_WRITTEN INSTRUCTION 1_.
Copy out the saved data entries below line for line, changing nothing.

EXCERPTED PASSAGE start

Torres Blancas, the building designed by Francisco Javier Sáenz de Oíza for the Huarte company, was built between 1964 and 1972. Its powerful sculptural form, the expressive use of bare concrete and its experimental nature make it an iconic example of Madrid’s architecture. Proposed as a vertical city with an organic emphasis, Torres Blancas is not the usual stack of flats, but a residential complex of independent housing units with garden terraces and the amenities of a small community. This building thus combines Le Corbusier’s unités d’habitation and Frank Lloyd Wright’s towers.

Introduction

Torres Blancas, the residential building built in Madrid by Francisco Javier Sáenz de Oíza (1918-2000) between 1964 and 1972 is one of the city’s main 20th century architectural milestones, partly due to its quality and its widespread dissemination, both in Spain and abroad.

Specialist architectural media recognized its extraordinary architecture during the process of construction, although there was also some degree of controversy because of its profound contradictions, its unsuitability for acting as a formal model, and its elitism, which did not take into account the social transformation of the city.

For Spanish society, accustomed to the unstoppable and run-of-the-mill mass con struction in the outskirts of Madrid, the unusual and original form of Torres Blancas was a wake-up call and a salutary lesson, although the use of bare concrete in a luxury residential building was rejected.

The beginnings of the work: the protagonists

The unique nature of Torres Blancas has often been pointed out as the result of the combined effort and understanding of the classic triangle of developer, builder in this case the same person, the Navarran entrepreneur Juan Huarte (1925-2018) and architect, Francisco Javier Sáenz de Oíza.

Francisco Javier Sáenz de Oíza is considered one of the top Spanish architects of the second half of the 20th century. Son of an architect, he was born in Caseda (Navarra) and attended university in Madrid, where he graduated with honors in 1946. He was one of the main driving forces of the recovery of the Modern Movement following the Spanish Civil War (1936-1939), with such interesting works as Entrevías (1956), Fuencarral A (1955), the Tax Office of San Sebastian (1953), or the Chapel of the Camino de Santiago (1954, not realized). In the 1960s he embraced the organic trend of Nordic architecture, especially that of Alvar Aalto (1898-1976), and the change of direction observed in the work of Le Corbusier (1887-1965) at the time. His work was crucial to the development of Spanish architecture of that period, and his work as a teacher is considered to have influenced several generations of architects.

EXCERPTED PASSAGE end
ENTRIES SHOWN start

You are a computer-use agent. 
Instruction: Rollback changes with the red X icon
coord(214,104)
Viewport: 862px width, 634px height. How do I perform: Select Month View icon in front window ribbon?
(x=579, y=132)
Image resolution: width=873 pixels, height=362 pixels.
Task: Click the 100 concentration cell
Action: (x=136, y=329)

ENTRIES SHOWN end

_WRITTEN INSTRUCTION 2_.
Write the next part of the passage on Torres Blancas, picking up right after its final sentence.

_FINAL ANSWER 1_.
You are a computer-use agent. 
Instruction: Rollback changes with the red X icon
coord(214,104)
Viewport: 862px width, 634px height. How do I perform: Select Month View icon in front window ribbon?
(x=579, y=132)
Image resolution: width=873 pixels, height=362 pixels.
Task: Click the 100 concentration cell
Action: (x=136, y=329)

_FINAL ANSWER 2_.
The project for Torres Blancas was proposed by Juan Huarte, director of Huarte Inmobiliaria S.A. (HISA) to be constructed by the family company, Huarte y Cía. This businessman and philanthropist from Navarra aimed to build two residential towers with a major experimental component, without being conditioned by economic constraints, budget, or commercial profit, but which would be a reflection on the ideal home with no defined agenda.

Francisco Javier Sáenz de Oíza was recommended to Juan Huarte by the sculptor Jorge de Oteiza (1908-2003), who had worked with the architect on the Basilica de Aránzazu (1950- 1955) and on the competition for the chapel of the Camino de Santiago. Francisco Javier Sáenz de Oíza designed an exhibition space for the HISA headquarters (1959) in Madrid and the Ciudad Blanca (1961) residential com- plex in Alcudia (Majorca) for Juan Huarte.

Impressed by the architect’s work, in 1958 Juan Huarte commissioned the design of Torres Blancas from Francisco Javier Sáenz de Oíza, who stated that he was asked “to design an ideal project for a tower: not just a stack of houses one on top of the other, but a vertical structure of dwellings whose organization he urged me to find.”

In 1964, following several proposals, Francisco Javier Sáenz de Oíza presented a plan with two identical towers in bare concrete and a varied selection of housing units ranging from apartments to large duplexes, a social hub, which included a swimming pool and a restaurant with a dumb waiter directly connected to the apartments, as well as other services on the upper floors, and a chapel and kindergarten in the garden.

The structure, which was one of the main, most original features, was the result of a collaboration between Francisco Javier Sáenz de Oíza and two civil engineers who worked for Juan Huarte: José Antonio Fernández Casado (1905-1988) and Javier Manterola (1936-).

The construction process was extremely expensive and complex, not only due to the specifications of the project, but also due to the continuous changes, according to quantity surveyor Antonio Pallol (1937-2010), the master builder for Juan Huarte, who took on the supervision of the project, which was completed in an almost artisanal manner.

This exceptional design was the culmination of the major cultural works which the Huarte family had patronized since the 1950s.

Design and Development

Francisco Javier Sáenz de Oíza proposed a footprint of 1,400 square meters (m2) in two towers on a 7,119 m2 plot owned by HISA, opening onto the north end of Avenida de América.

Eventually a single 830 m2 tower was built. In the technical report for the project the architect stated that Torres Blancas was a “unique housing unit,” not “just a group of housing units, but a residential complex, with a series of facilities in addition to the characteristic housing layouts, including shops, kindergartens and a small chapel.”

One clear predecessor was Le Corbusier’s unités d’habitation, self-contained units with a social component, small vertical garden cities which benefited social relations without compromising privacy, where it was possible to enjoy life in contact with nature together with the advantages of city life.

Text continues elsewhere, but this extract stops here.